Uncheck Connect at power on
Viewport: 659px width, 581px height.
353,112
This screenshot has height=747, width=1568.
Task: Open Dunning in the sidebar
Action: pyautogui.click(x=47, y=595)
== == ==
Problem description
Retype all the records, matching them exactly.

Result
Uncheck Connect at power on
Viewport: 659px width, 581px height.
353,112
This screenshot has height=747, width=1568.
Task: Open Dunning in the sidebar
Action: pyautogui.click(x=47, y=595)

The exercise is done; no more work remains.